I’ll gradually explain how the coverage can be calculated.
Take m chains, each 1 long to cover a keyspace of N keys. The chance that you can find the key is:
[tex]\displaystyle P = \frac{m}{N}[/tex]
When we have 1/2N chains, we’ll subsequently have a P of 1/2, a 50% coverage. Obvious.
When each chain would be 2 in length it gets trickier.
[tex]P = \frac{m}{N}[/tex] still is the chance that we can find the key in the first column (first item of each chain of the table) of the table. The second column isn’t as straight forward. We’ve blindly assumed that each key in the first column is unique, which is true for the first column, but certainly isn’t for the second column. A few chains can merge. The second column is ‘random’.

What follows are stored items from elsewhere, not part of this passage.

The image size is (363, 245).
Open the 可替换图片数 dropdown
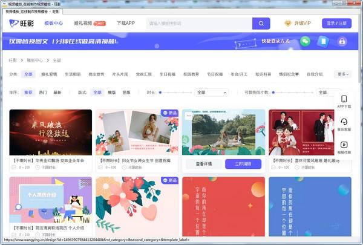tap(330, 93)
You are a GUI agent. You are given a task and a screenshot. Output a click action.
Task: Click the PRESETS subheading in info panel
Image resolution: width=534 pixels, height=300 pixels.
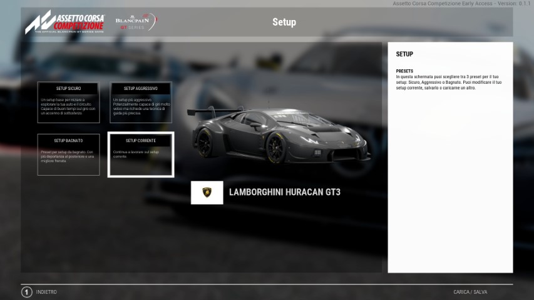(404, 71)
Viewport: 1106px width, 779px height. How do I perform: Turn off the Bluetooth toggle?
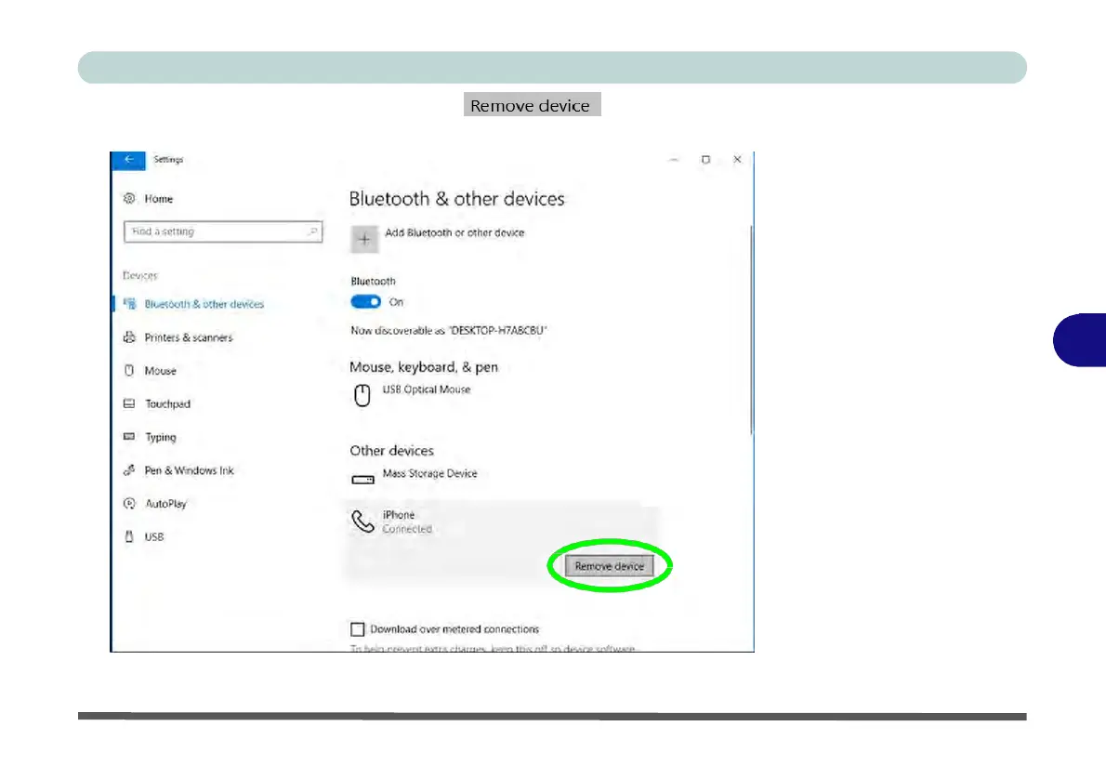tap(366, 302)
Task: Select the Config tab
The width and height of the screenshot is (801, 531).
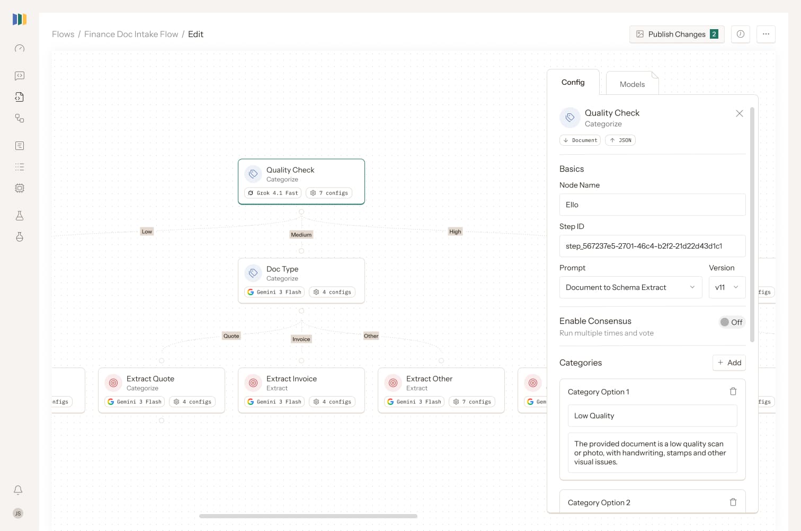Action: click(573, 82)
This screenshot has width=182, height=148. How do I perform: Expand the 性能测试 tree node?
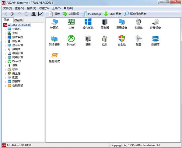coord(5,86)
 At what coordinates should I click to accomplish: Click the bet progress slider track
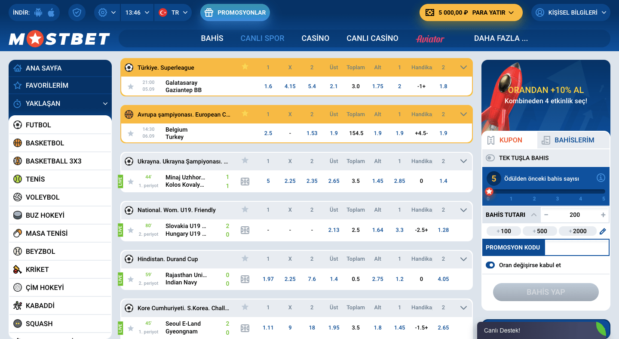click(x=546, y=191)
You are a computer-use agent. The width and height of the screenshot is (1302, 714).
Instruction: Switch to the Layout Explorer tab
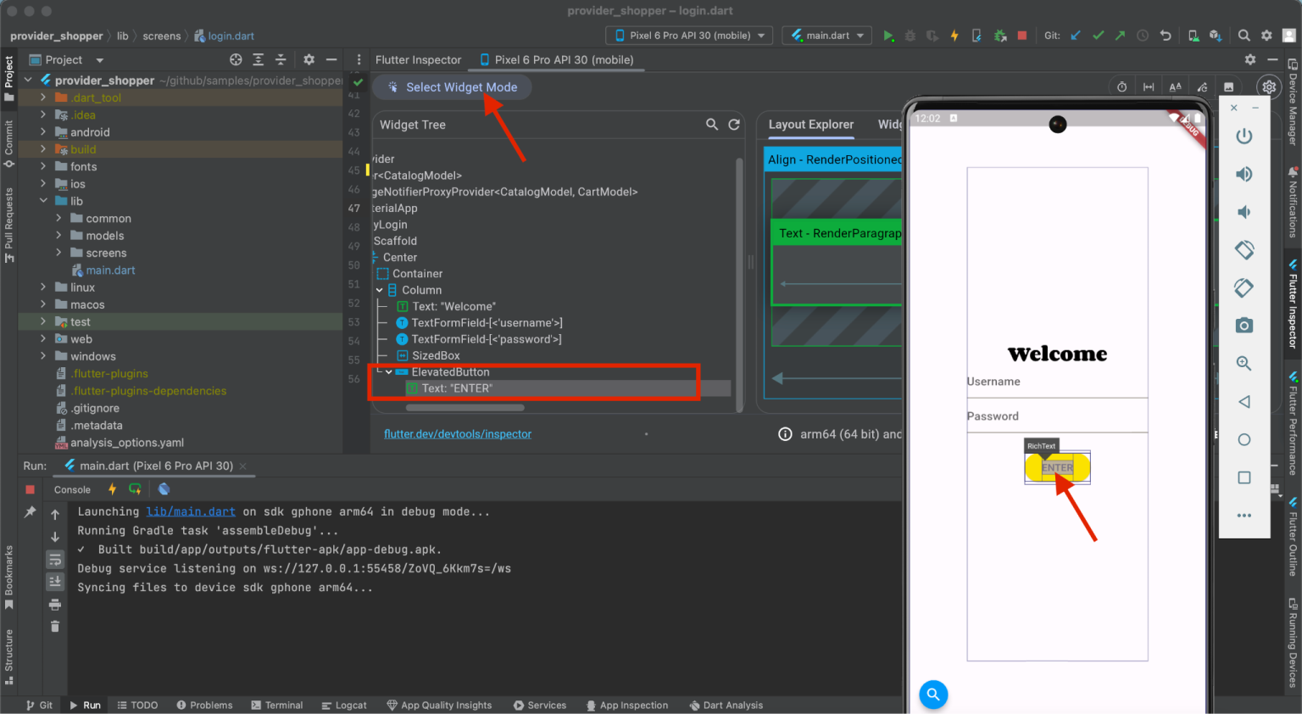[810, 125]
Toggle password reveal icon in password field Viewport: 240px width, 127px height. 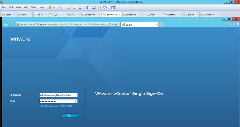[x=76, y=101]
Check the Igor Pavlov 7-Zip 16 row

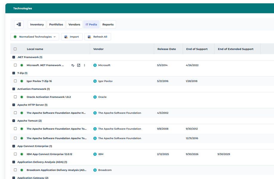pos(15,81)
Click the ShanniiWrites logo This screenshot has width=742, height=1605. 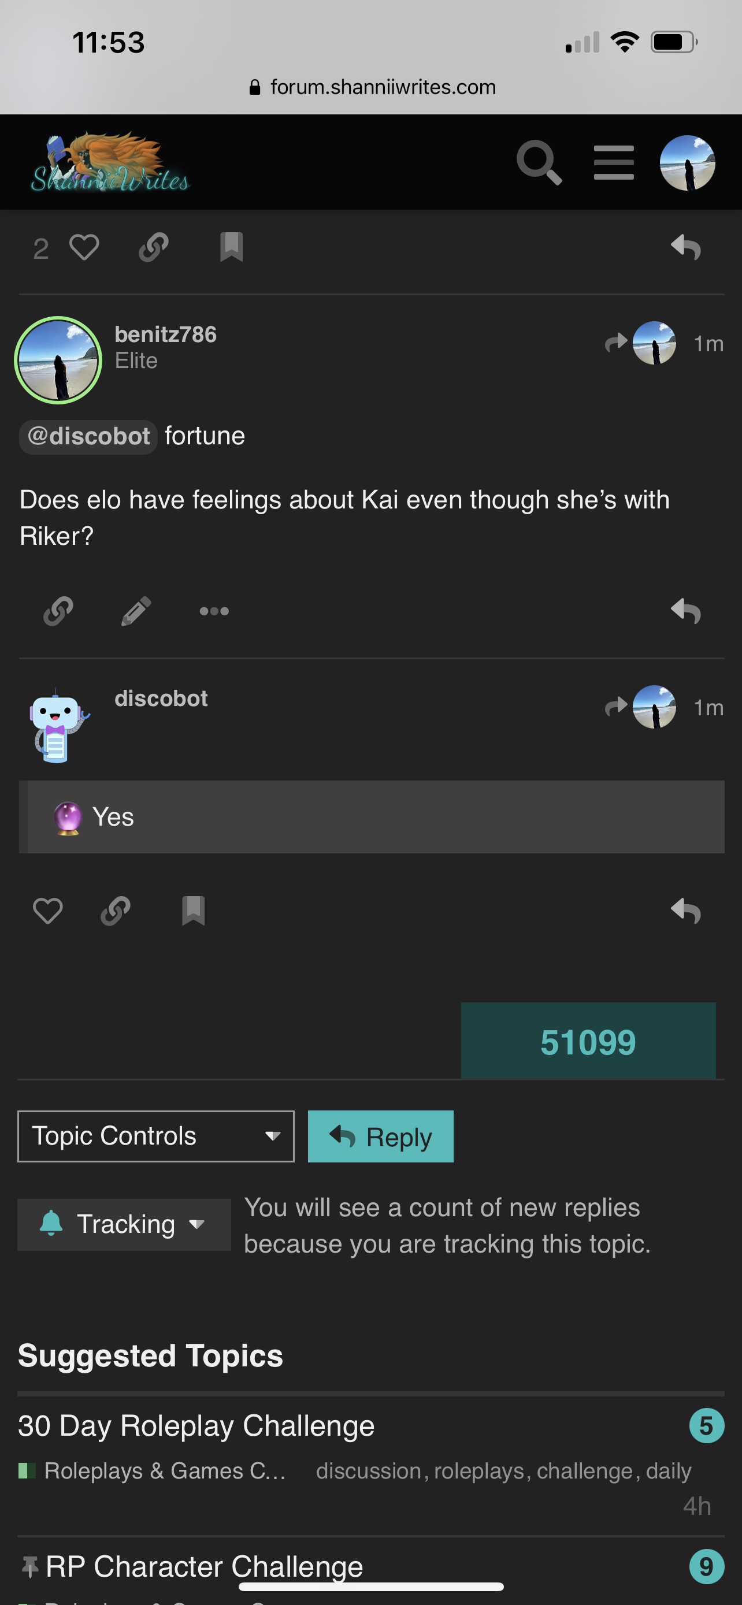point(110,162)
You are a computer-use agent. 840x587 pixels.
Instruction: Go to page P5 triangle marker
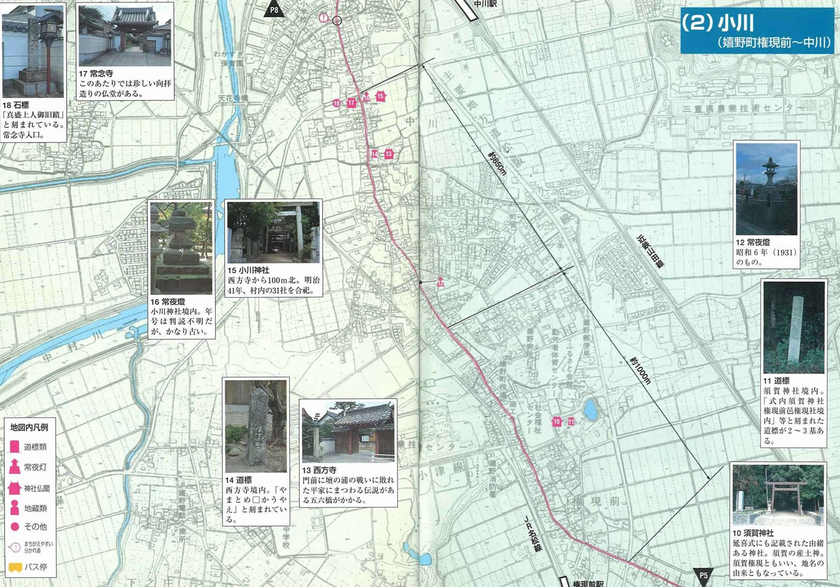pyautogui.click(x=703, y=576)
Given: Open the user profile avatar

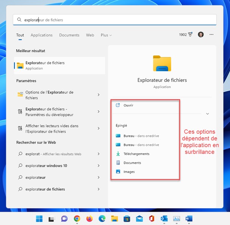Looking at the screenshot, I should (x=201, y=35).
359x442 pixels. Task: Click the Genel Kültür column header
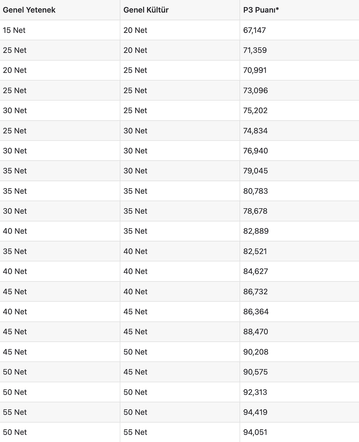click(146, 10)
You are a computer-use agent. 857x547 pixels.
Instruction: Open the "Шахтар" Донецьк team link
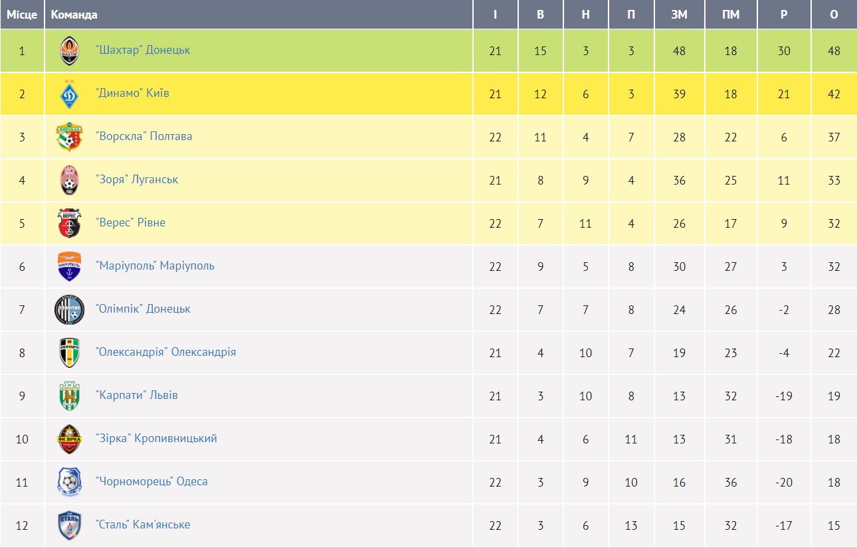(143, 50)
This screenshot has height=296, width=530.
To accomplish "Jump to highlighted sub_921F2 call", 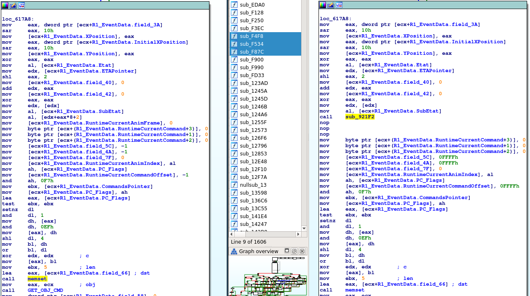I will coord(359,117).
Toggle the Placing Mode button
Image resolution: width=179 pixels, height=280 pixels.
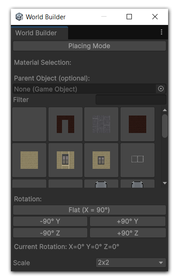point(90,46)
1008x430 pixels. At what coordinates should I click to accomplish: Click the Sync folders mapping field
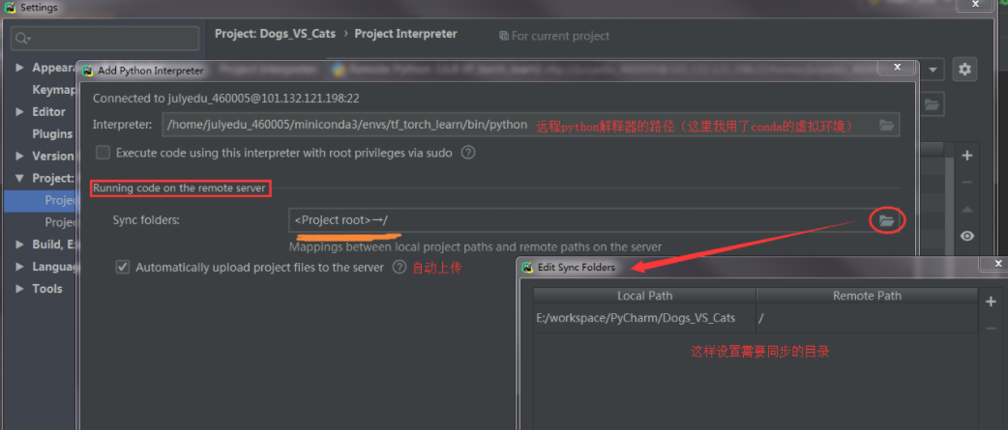[578, 221]
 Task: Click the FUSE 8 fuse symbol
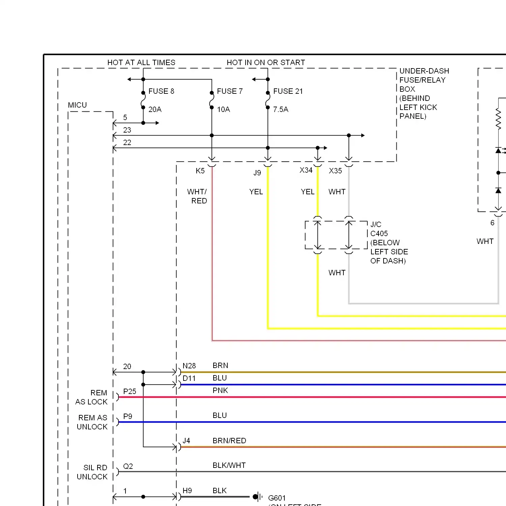coord(143,100)
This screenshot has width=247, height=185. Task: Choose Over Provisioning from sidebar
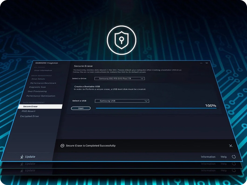tap(37, 91)
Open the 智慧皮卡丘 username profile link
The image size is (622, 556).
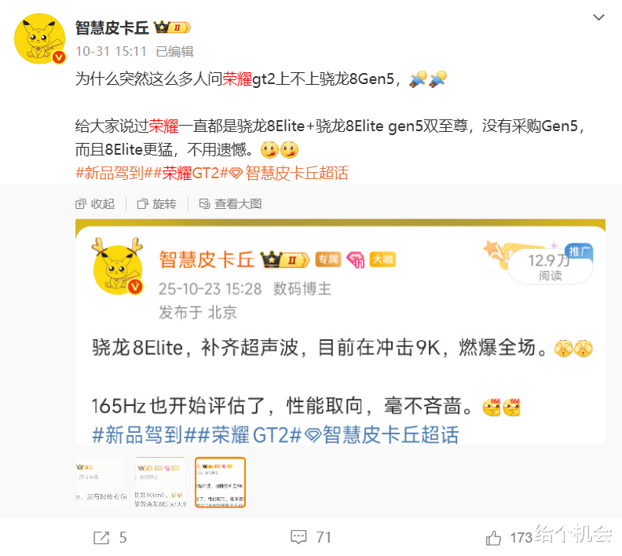[112, 27]
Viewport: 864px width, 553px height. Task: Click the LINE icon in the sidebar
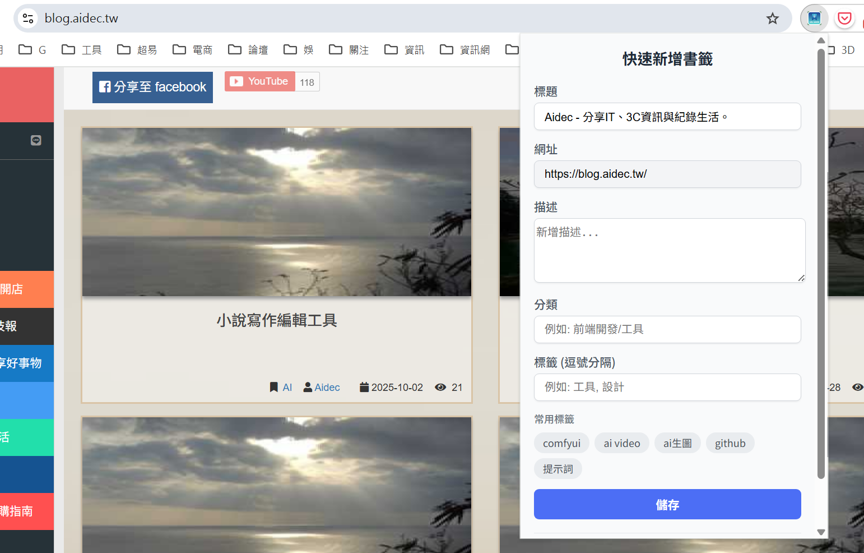point(36,140)
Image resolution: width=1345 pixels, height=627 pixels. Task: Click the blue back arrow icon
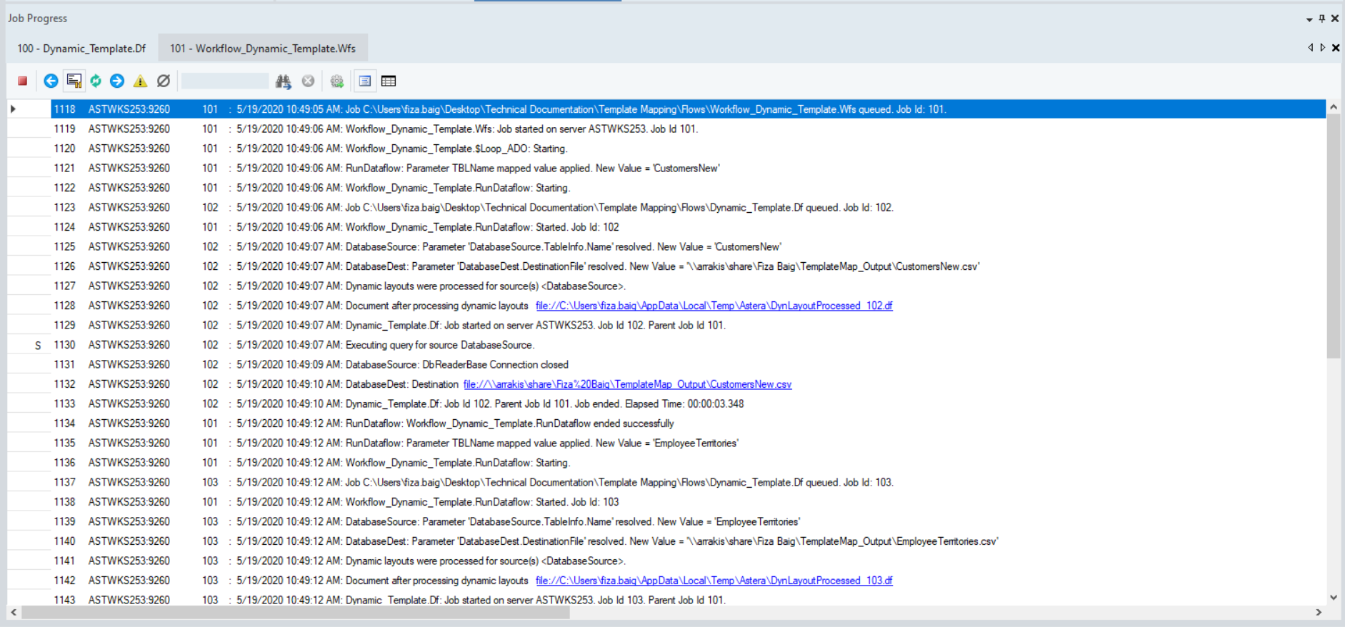[51, 81]
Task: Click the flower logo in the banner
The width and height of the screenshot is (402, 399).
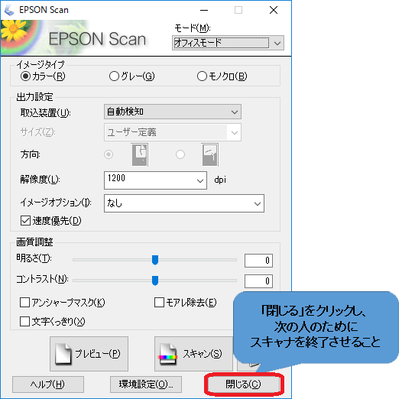Action: click(x=13, y=31)
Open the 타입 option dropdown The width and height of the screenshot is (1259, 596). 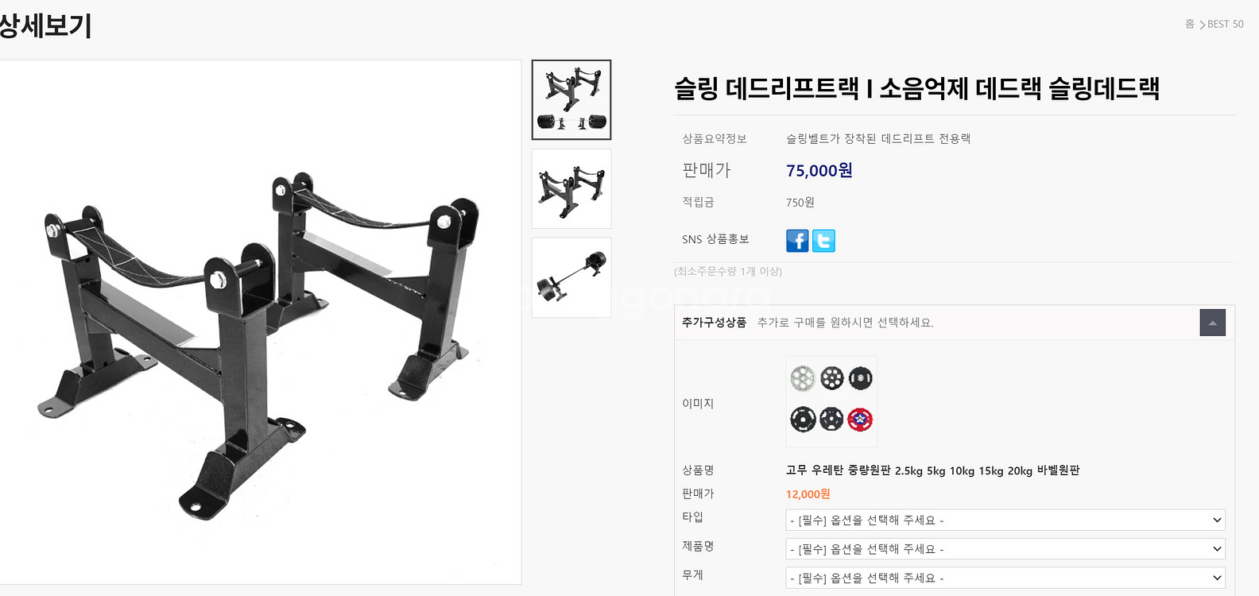1005,520
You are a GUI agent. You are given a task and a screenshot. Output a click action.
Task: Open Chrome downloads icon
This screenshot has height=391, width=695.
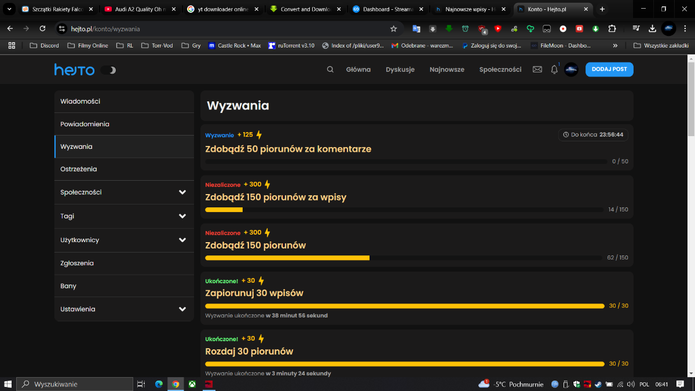click(652, 29)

The chance that a certain key is in a specific chain of the second column is [tex]\frac{1}{N}[/tex]. The chance that a certain key is in the second column is [tex]1 – \left(1 – \frac{1}{N} \right)^m[/tex] (One minus the chance that there isn’t a certain key in a certain chain multiplied by itself the-amount-of-chains times).
The amount of keys covered by this column is the chance that a certain key is in the column times the amount of keys: [tex]N \left(1 – \left(1 – \frac{1}{N} \right)^m \right)[/tex].
The chance a certain key is in any of the two columns would be:
[tex]\left( \frac{m}{N} \right) \cdot N \left(1 – \left(1 – \frac{1}{N} \right)^m \right) \over N[/tex]
The third column’s coverage can be calculated by taking the unique keys in the second column as m was taken for the amount of unique keys for the first column. With each chain t in length this formula applies:
[tex]\displaystyle m_1=m \\ m_{n+1}=N \left( 1 – \left( 1 – \frac {1}{N} \right) \right) \\ P=1-\prod^m_{i=1}1-\frac{m_i}{N}[/tex]